**Source extract**
Acute aortic dissection type A (AADA) is an emergency with excessive mortality if surgery is delayed. Knowledge about independent predictors of mortality on surgically treated AADA patients is scarce. Therefore, this study was conducted to identify pre- and intraoperative risk factors for death.
Between July 2006 and June 2010, 2137 surgically treated patients with AADA were enrolled in a multicentre, prospective German Registry for Acute Aortic Dissection type A (GERAADA), presenting perioperative status, operative strategies, postoperative outcomes and AADA-related risk factors for death. Multiple logistic regression analysis was performed to identify the influence of different parameters on 30-day mortality.
Overall 30-day mortality (16.9%) increased with age [adjusted odds ratio (OR) = 1.121] and among patients who were comatose (adjusted OR = 3.501) or those who underwent cardiopulmonary resuscitation (adjusted OR = 3.751; all P < 0.0001). The higher the number of organs that were malperfused, the risk for death was (adjusted OR for one organ = 1.651, two organs = 2.440, three organs or more = 3.393, P < 0.0001). Mortality increased with longer operating times (total, cardiopulmonary bypass, cardiac ischaemia and circulatory arrest; all P < 0.02). Arterial cannulation site for extracorporeal circulation, operative techniques and arch interventions had no significant impact on 30-day mortality (all P > 0.1). No significant risk factors, but relevant increases in mortality, were determined in patients suffering from hemiparesis pre- and postoperatively (each P < 0.01), and in patients experiencing paraparesis after surgery (P < 0.02).

**Exercises to complete**
A - According to the aortic dissection study summary, what was the overall 30-day mortality?
B - Continue the aortic dissection study summary after its last sentence.

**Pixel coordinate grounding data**
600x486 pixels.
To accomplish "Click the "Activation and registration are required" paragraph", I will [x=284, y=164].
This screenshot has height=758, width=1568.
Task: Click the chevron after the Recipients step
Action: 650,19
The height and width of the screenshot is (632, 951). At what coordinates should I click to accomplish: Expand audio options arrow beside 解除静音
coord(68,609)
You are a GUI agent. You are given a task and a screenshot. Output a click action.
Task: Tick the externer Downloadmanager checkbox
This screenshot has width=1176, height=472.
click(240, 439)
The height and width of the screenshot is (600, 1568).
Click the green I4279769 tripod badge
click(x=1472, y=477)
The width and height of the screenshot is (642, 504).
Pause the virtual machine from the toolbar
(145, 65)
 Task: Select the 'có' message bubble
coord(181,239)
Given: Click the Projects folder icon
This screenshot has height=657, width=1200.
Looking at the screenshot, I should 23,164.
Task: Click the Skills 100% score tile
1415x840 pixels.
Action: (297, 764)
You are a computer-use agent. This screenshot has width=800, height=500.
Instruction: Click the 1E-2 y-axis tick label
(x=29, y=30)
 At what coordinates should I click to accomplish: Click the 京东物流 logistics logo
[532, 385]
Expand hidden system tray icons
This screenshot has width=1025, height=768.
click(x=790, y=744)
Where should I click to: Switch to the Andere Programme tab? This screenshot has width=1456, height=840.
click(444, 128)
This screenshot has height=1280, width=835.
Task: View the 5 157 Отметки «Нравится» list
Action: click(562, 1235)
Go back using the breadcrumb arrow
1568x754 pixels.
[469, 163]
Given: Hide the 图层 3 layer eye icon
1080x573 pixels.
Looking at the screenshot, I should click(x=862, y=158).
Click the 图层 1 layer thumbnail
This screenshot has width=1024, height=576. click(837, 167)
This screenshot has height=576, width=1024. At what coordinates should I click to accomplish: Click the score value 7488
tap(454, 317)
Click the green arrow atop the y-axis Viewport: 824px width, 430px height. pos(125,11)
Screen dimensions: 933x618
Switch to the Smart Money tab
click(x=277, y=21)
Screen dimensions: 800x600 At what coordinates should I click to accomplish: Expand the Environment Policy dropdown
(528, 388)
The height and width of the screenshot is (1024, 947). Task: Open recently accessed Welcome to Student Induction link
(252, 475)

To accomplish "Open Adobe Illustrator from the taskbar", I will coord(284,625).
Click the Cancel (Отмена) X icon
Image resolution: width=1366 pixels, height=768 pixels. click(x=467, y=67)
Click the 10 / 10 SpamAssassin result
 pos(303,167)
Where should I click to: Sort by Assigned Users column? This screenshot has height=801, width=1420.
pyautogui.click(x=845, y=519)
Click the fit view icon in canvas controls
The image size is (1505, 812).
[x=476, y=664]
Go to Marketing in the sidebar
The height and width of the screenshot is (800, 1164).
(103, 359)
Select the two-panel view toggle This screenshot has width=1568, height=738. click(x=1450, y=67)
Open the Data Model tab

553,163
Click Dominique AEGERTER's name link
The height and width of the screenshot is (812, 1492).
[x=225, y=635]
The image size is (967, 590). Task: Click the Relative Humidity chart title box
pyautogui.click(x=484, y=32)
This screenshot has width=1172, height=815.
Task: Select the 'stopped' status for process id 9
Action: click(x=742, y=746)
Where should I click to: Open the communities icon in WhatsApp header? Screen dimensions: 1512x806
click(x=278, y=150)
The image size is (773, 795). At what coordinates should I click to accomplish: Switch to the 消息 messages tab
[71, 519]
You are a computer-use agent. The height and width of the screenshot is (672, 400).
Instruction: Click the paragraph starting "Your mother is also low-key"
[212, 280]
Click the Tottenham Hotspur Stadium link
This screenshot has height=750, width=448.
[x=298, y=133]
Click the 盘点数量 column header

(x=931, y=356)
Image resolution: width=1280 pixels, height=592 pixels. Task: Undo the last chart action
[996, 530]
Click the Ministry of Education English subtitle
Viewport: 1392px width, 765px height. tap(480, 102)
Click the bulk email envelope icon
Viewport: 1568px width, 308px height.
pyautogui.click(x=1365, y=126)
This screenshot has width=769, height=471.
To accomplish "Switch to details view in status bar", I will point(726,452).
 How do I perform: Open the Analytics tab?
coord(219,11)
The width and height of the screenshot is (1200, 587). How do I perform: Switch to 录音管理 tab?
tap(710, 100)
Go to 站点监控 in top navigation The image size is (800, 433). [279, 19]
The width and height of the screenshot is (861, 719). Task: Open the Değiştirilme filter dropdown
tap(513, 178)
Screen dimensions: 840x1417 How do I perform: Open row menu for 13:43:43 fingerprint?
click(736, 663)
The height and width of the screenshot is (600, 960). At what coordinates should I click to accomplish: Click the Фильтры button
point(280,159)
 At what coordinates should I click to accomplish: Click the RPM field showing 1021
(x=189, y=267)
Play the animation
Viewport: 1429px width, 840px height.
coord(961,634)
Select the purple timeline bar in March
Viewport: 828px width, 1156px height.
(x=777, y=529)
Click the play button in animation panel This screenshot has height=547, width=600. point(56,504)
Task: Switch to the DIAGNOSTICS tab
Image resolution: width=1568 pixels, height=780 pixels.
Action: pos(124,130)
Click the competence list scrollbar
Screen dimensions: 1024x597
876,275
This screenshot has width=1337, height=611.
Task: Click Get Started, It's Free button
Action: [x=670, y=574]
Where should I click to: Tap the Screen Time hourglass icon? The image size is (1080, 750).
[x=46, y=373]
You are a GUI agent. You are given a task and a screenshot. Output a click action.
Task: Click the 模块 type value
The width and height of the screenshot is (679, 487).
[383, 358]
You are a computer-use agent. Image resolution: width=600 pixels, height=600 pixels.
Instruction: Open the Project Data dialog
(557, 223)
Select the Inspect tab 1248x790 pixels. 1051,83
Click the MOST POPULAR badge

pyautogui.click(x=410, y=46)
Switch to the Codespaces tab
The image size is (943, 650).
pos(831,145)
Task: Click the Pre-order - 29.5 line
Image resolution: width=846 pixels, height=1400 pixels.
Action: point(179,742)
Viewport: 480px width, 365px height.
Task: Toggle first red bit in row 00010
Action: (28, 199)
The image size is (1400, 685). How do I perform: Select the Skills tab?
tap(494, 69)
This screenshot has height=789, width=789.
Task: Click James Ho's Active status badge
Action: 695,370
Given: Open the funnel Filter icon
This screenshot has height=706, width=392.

**Task responses**
A - 16.9%

B -
GERAADA could detect significant disease- and surgery-related risk factors for death in AADA, influencing the outcome of surgically treated AADA patients. Comatose and resuscitated patients have the poorest outcome. Cannulation sites and operative techniques did not seem to affect mortality. Short operative times are associated with better outcomes.